CHAPITRE XII.


LA FAUNE DES TÉNÈBRES

Fabre, dans ses ouvrages si souvent décriés et tant jamais bien compris, peint le cancrelat en ces termes : « – C’est un sale bestiau qui pond au printemps et se reproduit dans les égouts. » Il n’a pas tort. La preuve en est que les longs couloirs obscurs sont pleins de cancrelats. D’ailleurs, le couloir où rampaient actuellement Adelphin et son séide était très bien éclairé, ce qui les empêchait de se rendre compte de l’exactitude remarquable de l’observation de Fabre. Mais il ne faut pas se faire d’illusions : Fabre ne se trompe jamais.
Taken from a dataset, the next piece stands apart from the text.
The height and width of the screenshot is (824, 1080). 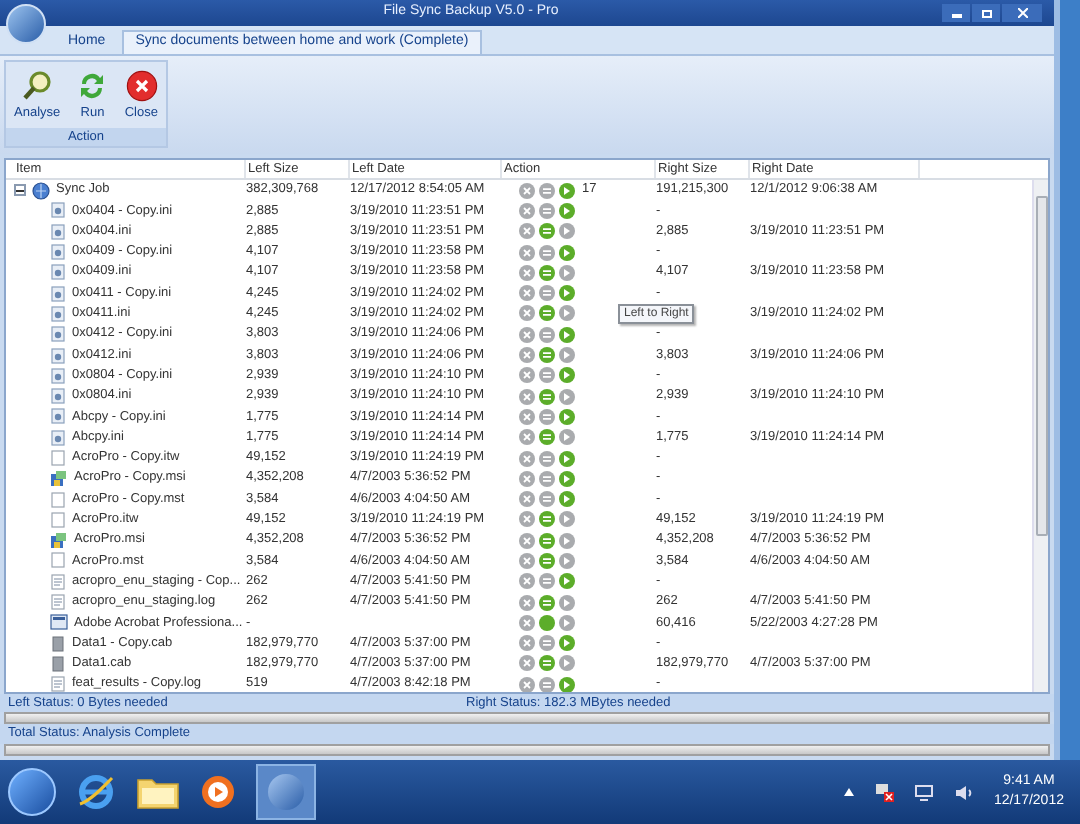 I want to click on shortcut-icon, so click(x=59, y=622).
Tous les biologistes s accordent à reconnaître la justesse de ses observations, sauf ceux qui ne sont pas d’accord avec lui, et ils sont légion.

Le couloir aboutissait à un puits profond d’ou montaient avec une brume humide et tiède, des relents nauséeux. Des barreaux de fer gluants et rouillés, scellés dans la paroi, offraient un passage à l’audacieux qui, muni d’alcool de menthe Ricqlès, voulait vérifier la conformité de la carte de géologie de Shrader et Vivien de Saint-Martin à la nature du sol percé par ce puits.
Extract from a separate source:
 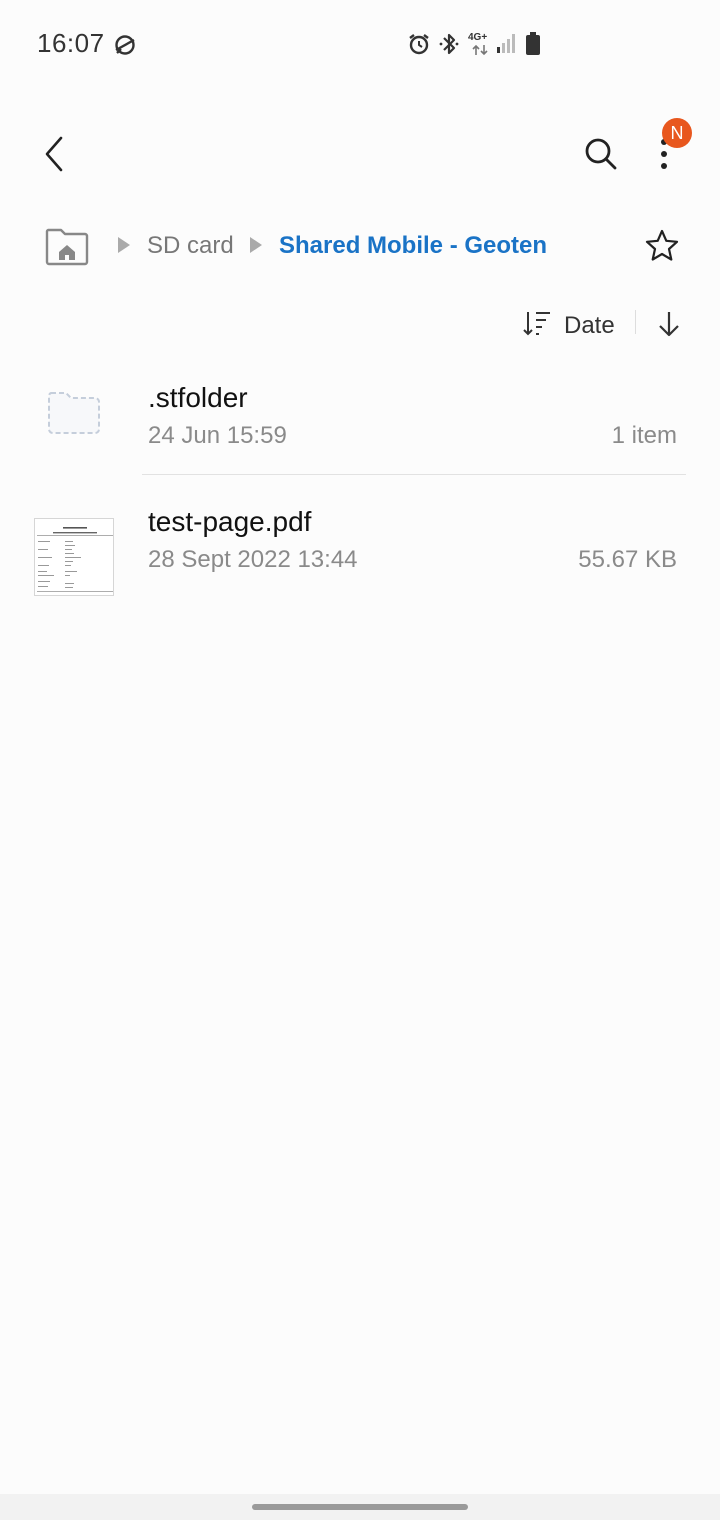 I want to click on sort-direction-button, so click(x=669, y=324).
Les deux hommes s’engagèrent hardiment vers le haut car ils commençaient à se dégonfler. Comme ils soulevaient la plaque de fonte limitant l’orifice extérieur du puits – de cet égout plutôt, car c’en était un – ils eurent conscience d’un vague remue-ménage autour d’eux. En effet, un autobus passait juste sur leurs têtes. S’accrochant au pont arrière, Adelphin disparut aux yeux de Sérafinio qui attendit l’autobus suivant. À la minute même où ses genoux cagneux enserraient les deux bras du pont arrière, une sourde détonation retentit et un courant d’air irrésistible chassa vers le ciel une trombe d’eau d’égout, entraînée sans doute par quelque révolin venturique. L’hôtel de la Pyssenlied venait de sauter. Mais l’autobus était passé.